The Committee also provided guidance over the review of Ren Ci 2019 Risk Register, as well as endorsed the Governance Statement and the online governance evaluation submitted to the Charity Portal for which all areas in the checklist were met.
For the 4th consecutive year, the Hospital was awarded the Charity Transparency Awards to recognise its efforts in continually improving governance and transparency.
The Committee met once during the year.
Human Resource Committee
The HR Committee met quarterly and reviewed human resources policies and processes, and aligned some of the best practices from the sector. The Committee reviewed and endorsed the Management’s proposal for remuneration adjustments and bonus pay out on annual basis. To further enhance talent attraction and retention, the Committee reviewed and endorsed Management’s proposal for benchmarking of salary structure initiatives and market adjustments for all family groups.
As part of leadership development, the committee endorsed Management’s update on the Succession Planning and Development for critical positions in the organisation.
During the year, the Investment Committee, which was appointed by the Board, has provided guidance and feedback on matters relating to investments and investment policies for the Hospital.
The Investment Committee with approval from the Board has:
• Reviewed the investment strategy, policy and guidelines.
• Expanded the mandate to an existing fund manager.
• Replaced the existing 2 fund managers with a new fund manager to achieve the desired strategic assets allocation, risk diversification and investment outcomes.
The Investment Committee also evaluated the appointed fund managers’ strategies and assessed their performances on a quarterly basis to ensure the investment portfolios meet the overall investment objectives and guidelines of the Hospital.

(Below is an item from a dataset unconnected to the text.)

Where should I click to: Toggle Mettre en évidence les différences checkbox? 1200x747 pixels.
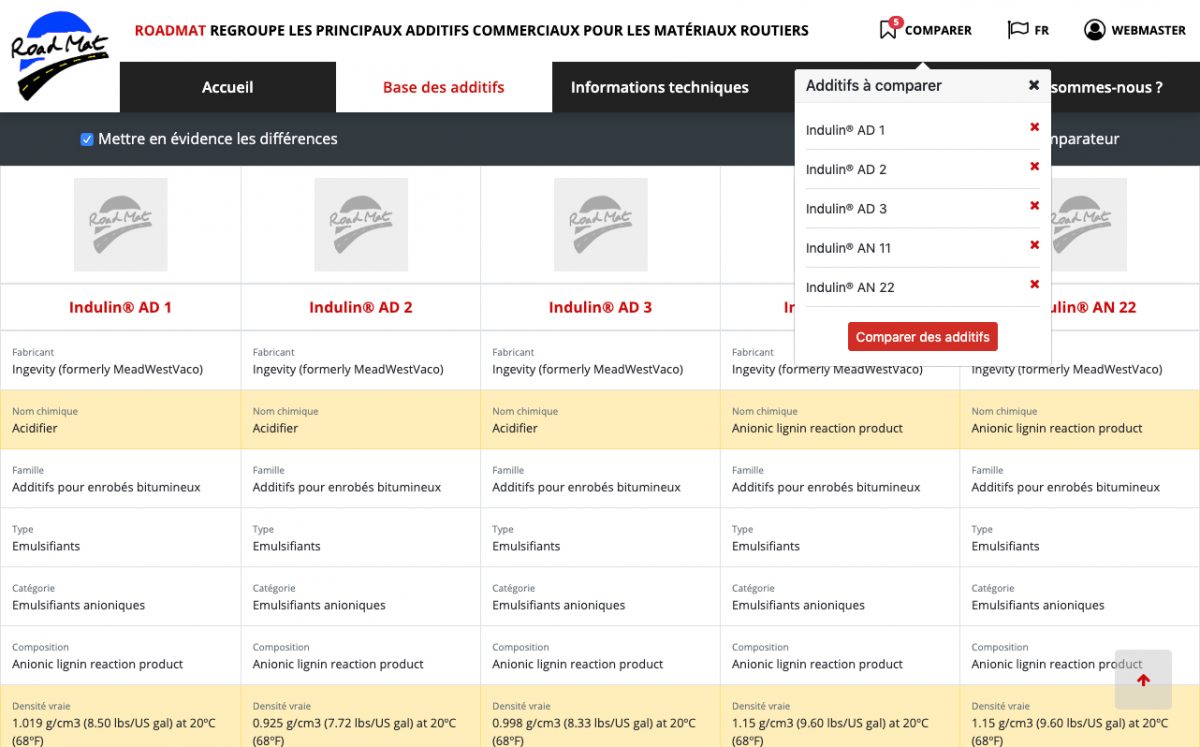click(x=87, y=139)
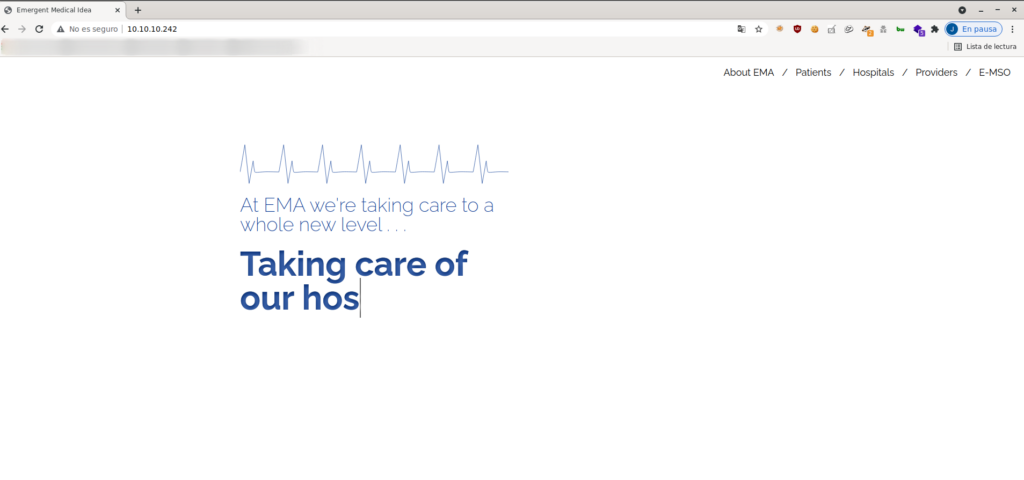Open a new browser tab
The height and width of the screenshot is (480, 1024).
[138, 10]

Medical Advisory Committee
The Medical Advisory Committee endorsed the waiver of competition for both proprietary and non-proprietary pharmaceuticals, and clinical services. Patient care-related incidents and complaints were reviewed, with particular emphasis on recommendations for improvement, as well as recommendations to explore good practices. Besides review of the clinical quality indicators, the Committee encouraged continuing collaboration amongst staff and healthcare partners. Collaborative research projects with acute hospital like TTSH and, tertiary education institution like NUS were reviewed by the committee. The Committee met four times during the year.
By referencing the Charity Council’s Code of Governance, the Nominating Committee supports succession planning, and maintains an energised and effective Board through the policy for Board renewal and Performance Evaluation. The policy included the following key requirements:
• Nomination and renewal of board every 2 years,
• Board skills matrix as part of succession planning,
• Orientation and induction within 2 months for new Board members, and Annual Board Self-Assessment exercise to gauge the effectiveness of the Board’s performance. The results were discussed at the subsequent Board meeting to identify areas of improvement.
The Board and Sub-Committees renewal exercise for the term 1 July 2019 to 30 June 2021 were conducted. The key changes are follows:
• 7 Board members have stepped down
• 7 new Board members were recruited
• New Audit Committee and Investment Committee Chairpersons were appointed respectively as the past immediate Chairpersons have served four consecutive years
All Sub-Committees are empowered to decide matters within their Terms of Reference ansuch decisions shall be referred to the Board of the Hospital for ratification.